* SET EXERCISE A
In the OzHarvest cookbook piece below, why does the author call buying the cookbook a great incentive? Answer in one to three sentences.
* SET EXERCISE B
List every numerical result that the OzHarvest cookbook piece below credits to OzHarvest or its cookbook.
* SET EXERCISE C
Copy the passage of the OzHarvest cookbook piece below starting at "OzHarvest has released" and ending at "those in need.".

* SOURCE EXTRACT
——

OzHarvest has released its first cookbook of “food rescue” recipes, which perfectly marries two things I’m passionate about: not wasting food, and creating simple meals with leftovers. I’ll be sharing a few of the recipes from the cookbook below, but also know this:
for every book purchased, more than 60 meals will be delivered to those in need.
There’s a great incentive to get the cookbook if ever I’ve heard one. You can buy the OzHarvest cookbook from David Jones’ stores nationwide, or from OzHarvest online.
Each year, $7.8 billion of food is thrown out and over four tonnes ends up as landfill (stats via Foodwise). And in any one night, one in ten people go without a decent meal. OzHarvest has been the conduit that links the two, picking up leftover food that would otherwise have been thrown out and delivering it to those who need it. OzHarvest has delivered more than 15 million meals and rescued more than 4,400 tonnes of food from ending up as landfill since 2004.

——

* MATERIAL
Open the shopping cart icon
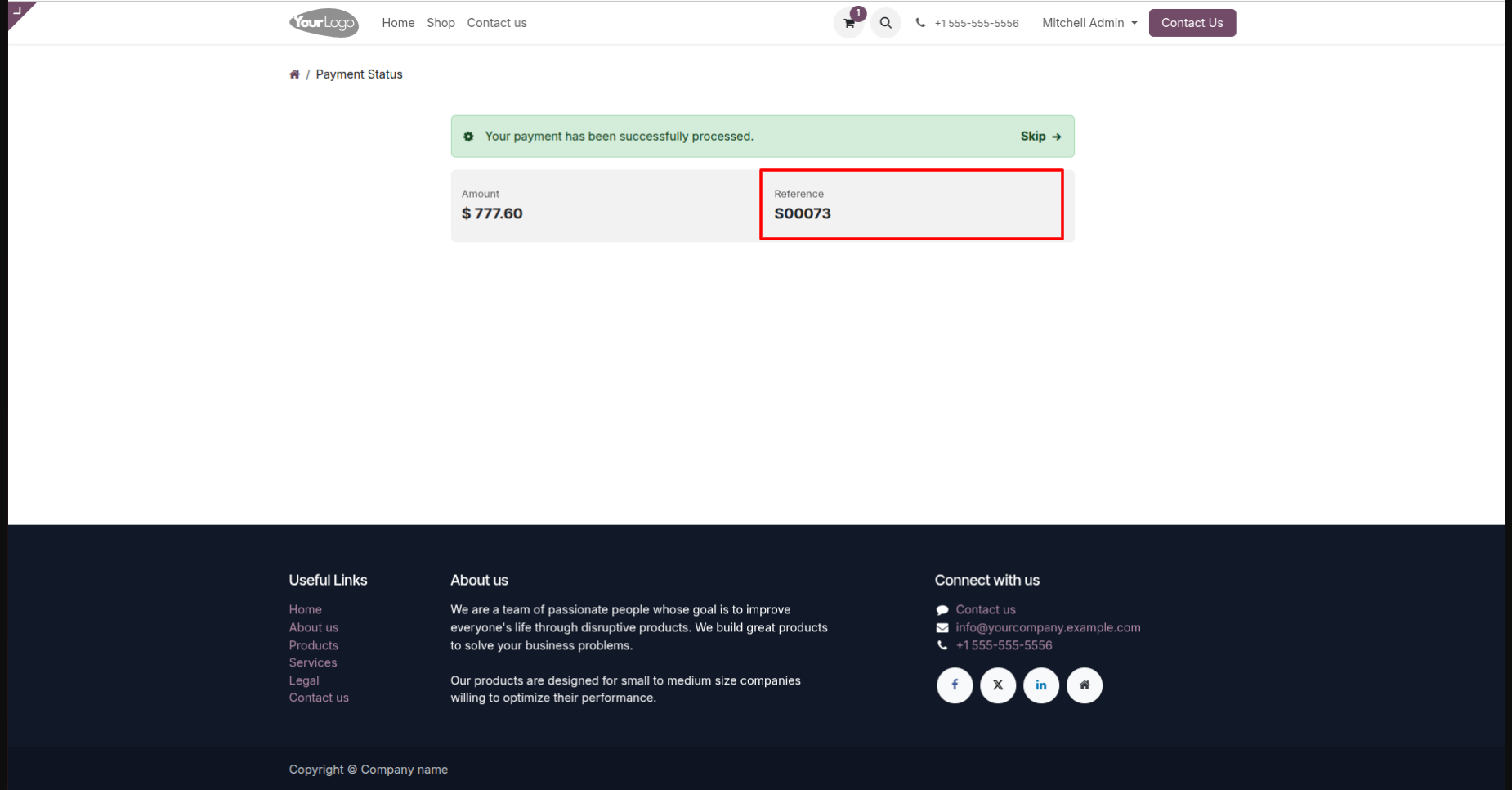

——

* CORRECT RESULT A
For every book purchased, more than 60 meals will be delivered to people in need.

* CORRECT RESULT B
- More than 60 meals delivered to those in need for every book purchased
- More than 15 million meals delivered since 2004
- More than 4,400 tonnes of food rescued from ending up as landfill since 2004

* CORRECT RESULT C
OzHarvest has released its first cookbook of “food rescue” recipes, which perfectly marries two things I’m passionate about: not wasting food, and creating simple meals with leftovers. I’ll be sharing a few of the recipes from the cookbook below, but also know this:
for every book purchased, more than 60 meals will be delivered to those in need.